## Selected passage
# # #

Last week’s announcement of a wide-ranging cyber attack targeting Australia has understandably put everyone – particularly business owners on edge.

And while government officials have stated that the attacks are mostly targeting Australian government organisations, operators of critical infrastructure and private sector companies, it’s important to still be vigilant. That is, while your salon may not be directly targeted, the institutions that you use -such as banks, e-commerce hosts and the ATO – may well be.

Regardless, it’s a good time to take a refresher course on keeping your salon safe from cybercrime and fraud.

Phishing occurs when cybercriminals trick business owners  into clicking and opening malicious attachments or links, usually sent via an email. Criminals have become increasingly sophisticated, making phishing emails, links and websites that appear to be sent from legitimate companies or individuals. When clicked, though, it allows hackers to access the employees’ personal and company information. Salon owners must to educate employees about the dangers of phishing scams, while ensuring they invest in systems and software have security measures against phishing threats.

Unauthorised downloads
Allowing staff to download applications onto the salon’s system can pose a security threat mid those apps run scripts that take control of computers and devices, spreading viruses onto networks.

Often, a pop-up message will advise that the existing security protocols are unable to verify its authenticity. That said, some apps will not trigger the warning pop-ups, which can lead to unwitting staff members downloading the unauthorised applications.

# # #

## Supplied material
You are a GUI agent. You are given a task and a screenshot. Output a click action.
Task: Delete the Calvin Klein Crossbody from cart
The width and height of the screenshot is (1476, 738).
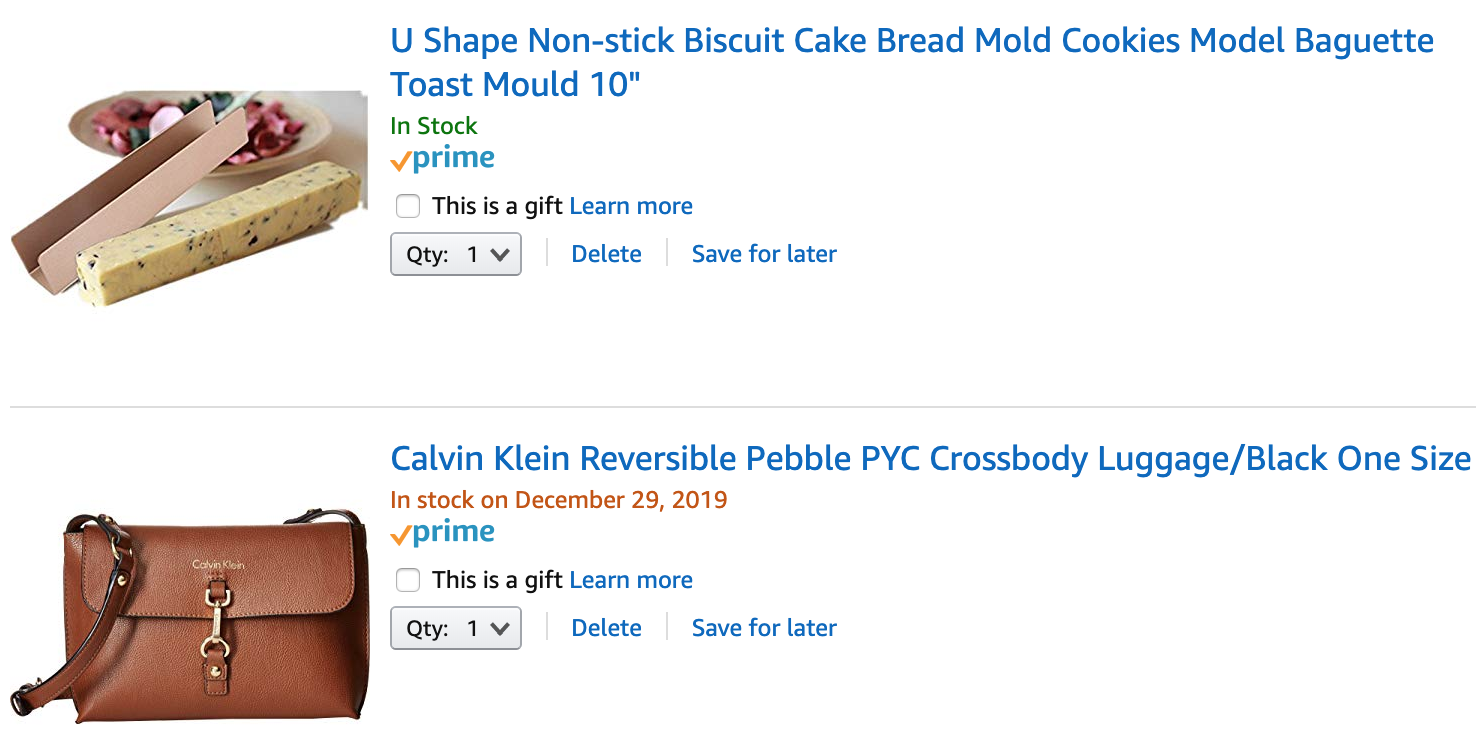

# # #

## Actions to take
1. Reproduce, word for word, the stretch of the salon cybersecurity article above from "Often, a pop-up" through "the unauthorised applications.".
2. Proceed with the article on protecting salons from cybercrime, picking up after its final sentence.

## Answers for each item
1.
Often, a pop-up message will advise that the existing security protocols are unable to verify its authenticity. That said, some apps will not trigger the warning pop-ups, which can lead to unwitting staff members downloading the unauthorised applications.

2.
It’s worthwhile for salon owners to put a policy in place where only authorised members of the team are able to have administrative access to download applications, and only once those apps have been sufficiently researched.

Weak passwords
Weak passwords make up 63 per cent of all security breaches, according to the study. Guessing passwords is most-times the first trick of a hacker; it is the simplest way of breaking into a system. To counter this, organisations should insist on regular changing of staff passwords, as well as passwords for all accounting software, and a policy against using their own names, birth dates or business name should be put in place.

Outdated software
You know how it goes: you’re up to your eyeballs in payroll, re-ordering stock or confirming bookings, and that pop-up notification suggesting a system reboot fills your screen. Chances are, you select ‘Remind me tomorrow’ and carry on, right? That said, it’s sop incredibly important to be vigilant about updating software as soon as that niggly notification appears.

The system updates are there to strengthen your security, and not doing them opens your salon to risk of attack on weak spots.